Calculating Expression Variance of human genes
In order to calculate global patterns of expression variance (EV) of human genes, we used the extensive collection of human cancer tissue microarrays of the Expression Project for Oncology (ExpO) of the International Genomics Consortium (http://www.intgen.org/expo), which contains expression microarray profiles of 2158 tumor tissue samples. This dataset contains samples dissected from diverse tissues with various types of cancer with different characteristics and treatments, and therefore spans a wide spectrum of cellular environments. We calculated EVs for each human gene by taking statistical variance of normalized expression levels of each gene across the whole dataset. Normalization of expression levels of each gene was done by first normalizing the samples in the dataset by quantile normalization [16], so that each sample in the dataset has an identical distribution, and then dividing the expression level of the gene in each sample by the median of its expression level across all samples, which resulted in a measure of deviation of the expression levels of each gene from their median. Representative plots of expression profiles of some low and high EV genes are shown in Figure 1. Varying levels of expression variation is evident between high and low EV genes. Expression levels of genes with low EV seem to be relatively stable regardless of extracellular conditions, while some genes seem to have extremely variable expression pattern across many different conditions. This suggests that some genes may be preferentially regulated during cellular adaptation to its environment, while some genes are generally not regulated at a transcriptional level.
It is possible that the EV values simply reflect basal tissue specific expression variations of genes and not the variability of their expression under different cellular conditions. In order to test this, we calculated tissue-specific EVs of genes using only samples in the ExpO dataset collected from breast, lung or colon, thereby obtaining EVs of genes for each individual tissue type. If the EVs reflect tissue-specific expression variations of genes, there should not be high correlation between tissue-specific EVs. However, there is a high correlation between breast and lung tissue-specific EVs (Additional File 1). Similarly high correlation was also observed between ovary and lung tissue EVs (Additional file 2, which indicates that EV mostly reflects variability of genes between different cellular and extracellular conditions rather than tissue-specific expression patterns of genes. We also tested correlation of EV values between different probes of the same gene, and find similar high correlation (Spearman's ρ = 0.45, n = 10,263, P <<10-16), indicating that the EV values identified here represent gene-specific variations of mRNA levels.

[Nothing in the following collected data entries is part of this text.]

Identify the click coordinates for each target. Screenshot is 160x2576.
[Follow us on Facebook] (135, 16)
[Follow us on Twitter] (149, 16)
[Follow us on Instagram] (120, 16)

EV reflects gene regulation under varying extracellular conditions
To further confirm that our EV values reflect cellular response to varying extracellular conditions rather than being an artifact of tissue samples, we compiled an independent collection of microarray gene expression datasets from 14 different studies measuring responses of cultured human cells to various receptor ligands (EGF, heregulin, TGF-beta, TNF-alpha, interleukin 1, FGF2, arachidonic acid, thrombin, leukotriene, estradiol and sphingosine) (CK dataset, see Methods). We normalized each microarray sample in the dataset by their corresponding controls (i.e. no treatment conditions) and discarded the control samples, so that each sample in the CK dataset reflects fold-changes in response to the corresponding stimulus. Therefore, this dataset contains measurements of gene expression change in various human cell lines under 149 different stimulation conditions. The expression variance of genes calculated using the CK dataset is in a significantly high agreement with the EV values calculated using the ExpO dataset of 2158 tissue samples (Spearman's ρ = 0.69, see Additional file 3). Since EVCK values reflect fold changes of gene expression upon a large number of different stimulations, our observation indicates that EVexpo values reflect true expression variations of genes within cells under different extracellular environments, rather than an artifact of tissue- or cell type-specific expressional variations.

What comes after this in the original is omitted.